On Friday, November 10, 2011, Angola marked its 36th Independence Day since the proclamation of independence, November 10, 1975. It’s a few days later but better way to acknowledge the day than to focus on … Angola asylum seekers? By and large, the Western media paid no attention to Angola on Friday, but then again what else is new.
The great exception was Radio Netherlands Worldwide, which sported a piece entitled, “The `Mauros’ who could not stay.” `Mauro’ is Mauro Manuel, an 18 year-old Angolan lad who was recently informed he could stay in the Netherlands, where he’s lived, with a foster family, for the last eight years. Mauro wasn’t given asylum, but, on Tuesday last week, he was allowed a reprieve. The Dutch Parliament gave him a student visa. What happens next is up in the air.
The “other `Mauros’” are women.
Amalia is 17, Tucha is 19. Their father was killed, for political activities, and the older sister was raped. That’s when they fled Angola. They lived in the Netherlands for five years. Then, they were denied asylum and, after five years, shipped back to Angola. No matter that Amalia was 16 at the time, a minor. No matter that no one knows where their relatives are or even if they are. A year on, they still don’t know if their mother is dead or alive.
“At the other end of the scale”, according to RNI, is Engracia. 33 years old. Completed her education in the Netherlands, where she lived for 14 years. No political violence. Supported by middle class kin in Angola and the Dutch Refugee Council, who paid for her ticket back and gave her 2000 euros.
So that’s the RNI Angola Scale: weeping, terrorized, impoverished failed asylum seeking girl, on one end; successful, entrepreneurial woman, on the other. On one end, desperately poor and with no apparent means of securing income; on the other, `gifted’ handsomely, as a `returning refugee’, by the largesse of Europe.
Really? That’s the scale?
What about all those other women in Angola? What about the ones who organize, struggle, and keep on keeping on?
Women like Teresa Quarta, chairwoman of the Association of Angolan Women and Sports (AMUD), who argued this week that women athletes is all fine and well, but Angola needs to attend to developing and supporting women sports managers. What about women like primary school Maria Emelia and Rosa Florinda, women who don’t deny that things are tough, that classes are overcrowded, that the country lacks sufficient numbers of trained teachers, that too many children are too hungry.

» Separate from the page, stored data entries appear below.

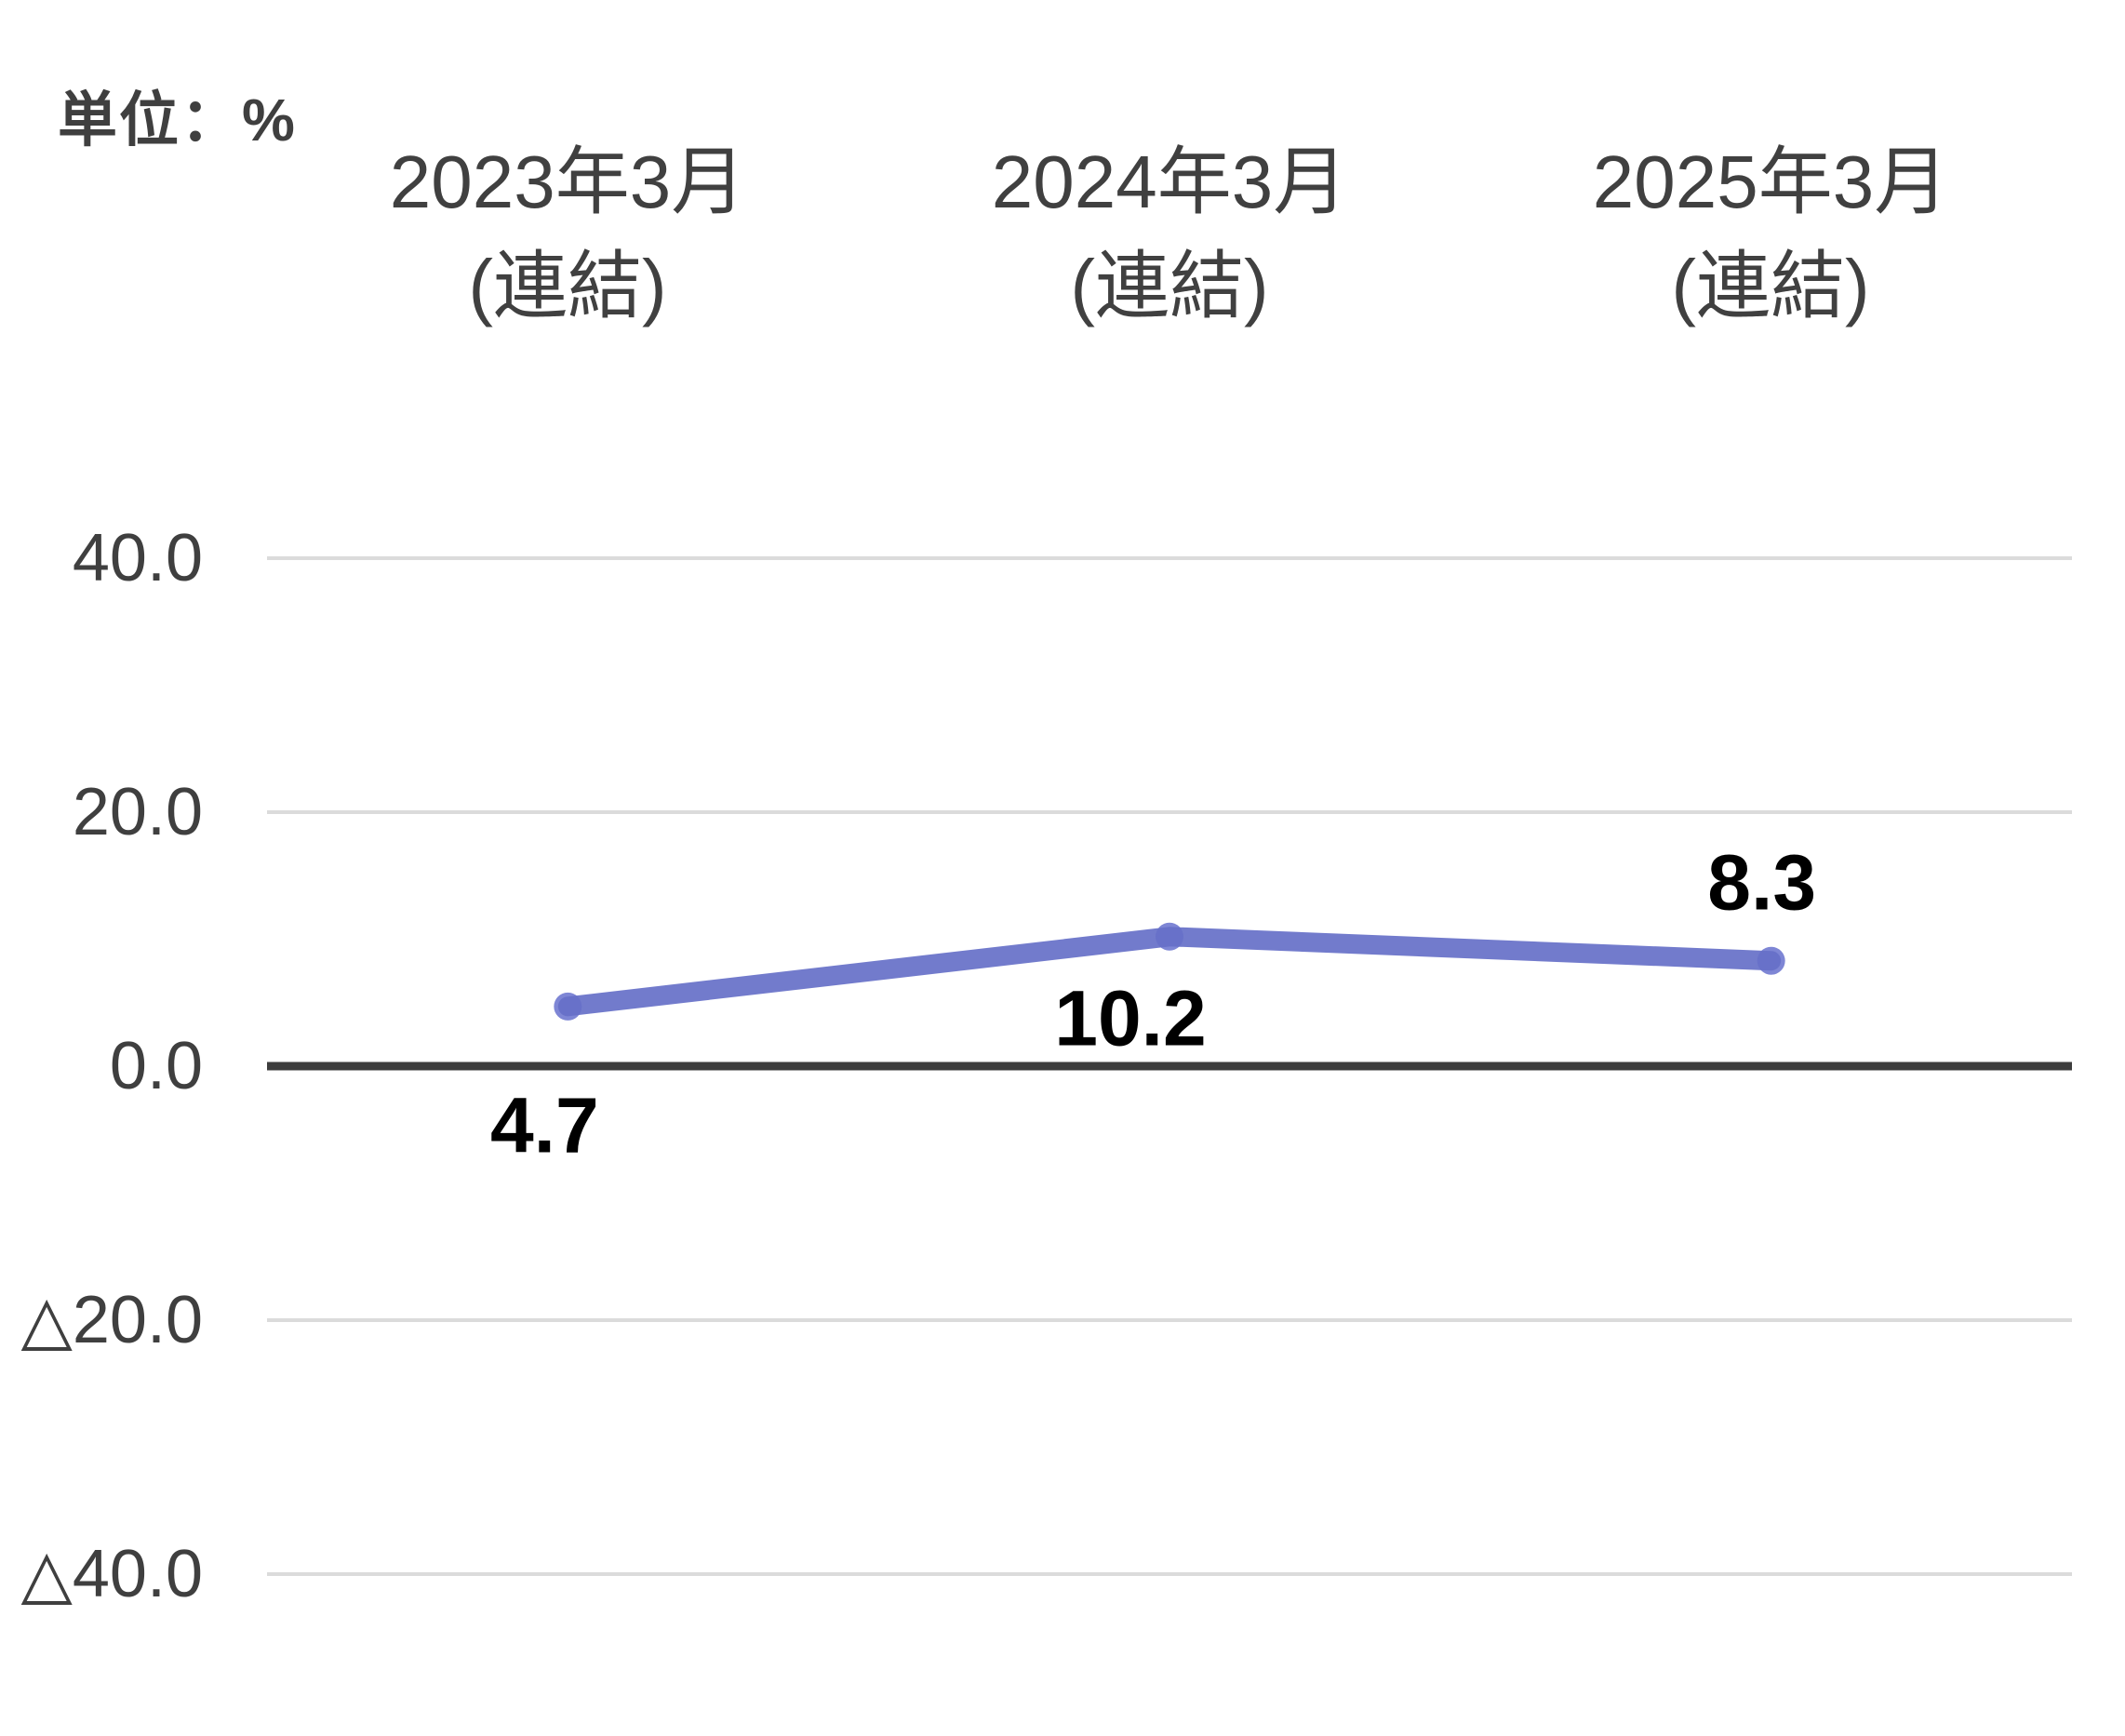  I want to click on column-header-year: 2024年3月, so click(1170, 182).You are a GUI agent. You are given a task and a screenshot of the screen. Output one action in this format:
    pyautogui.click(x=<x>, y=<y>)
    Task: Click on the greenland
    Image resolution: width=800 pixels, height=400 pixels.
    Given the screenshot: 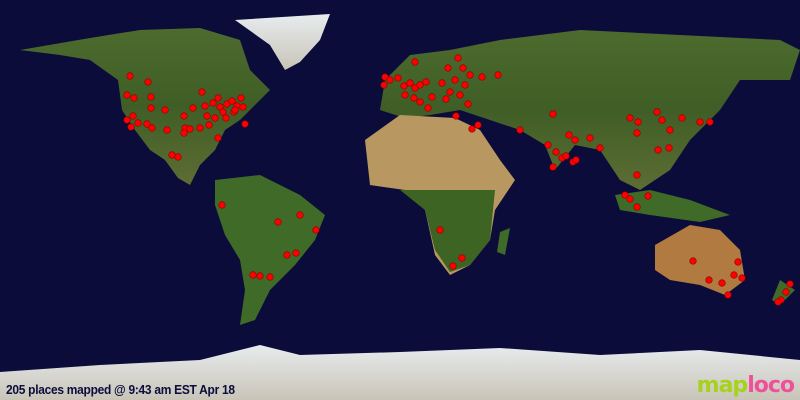 What is the action you would take?
    pyautogui.click(x=282, y=42)
    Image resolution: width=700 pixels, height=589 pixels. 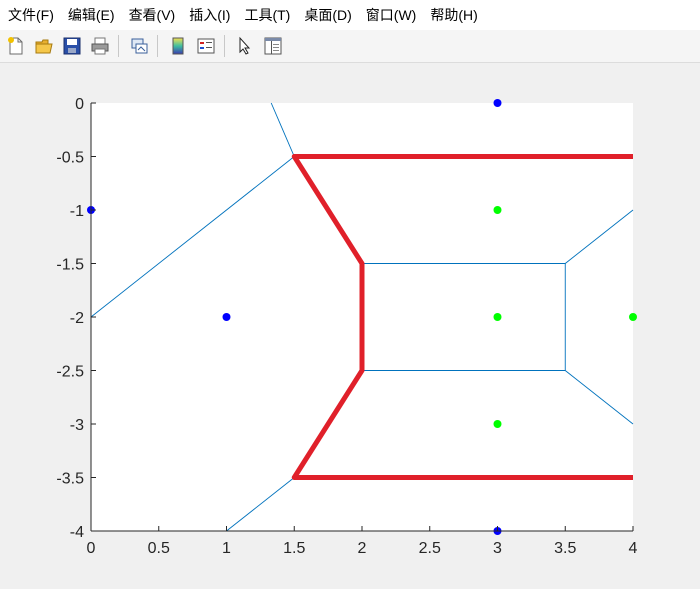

Women teachers, across the country, who keep teaching, keep pushing, keep pulling. Factory workers, farmers and farm workers, nurses and doctors, women. Ordinary women. Women not defined by their encounter with the European state. Women defined as simply Angolan.
When they look for a model, when they look for a Queen, for example, they need not look to Queen Beatrix, of the Netherlands, nor to her mother, Queen Juliana. Instead, they could look closer to home. They could look to Queen Nzinga, Nzinga the Warrior Queen of the Ndongo and Matamba, that woman who overcame local structures, who defied and often defeated the Portuguese, who almost single handedly created a new state. Nzinga was not a saint, was not some pure or ideal woman. She cut deals. She allied with the Dutch against the Portuguese. She provided safe haven for runaway slaves while at the same time engaging in the slave trade. That’s life. “It’s complicated.”
Nzinga was not a heroine nor is she an icon. She was a leader. Nzinga led in war, peace, commerce, politics, and life. Nzinga was an Angolan woman who led Angolans into action. Nzinga was an Angolan woman, who presaged not only Angola’s national independence but also its national autonomy. Include her and her descendants into the narratives and `scales’ of Angola.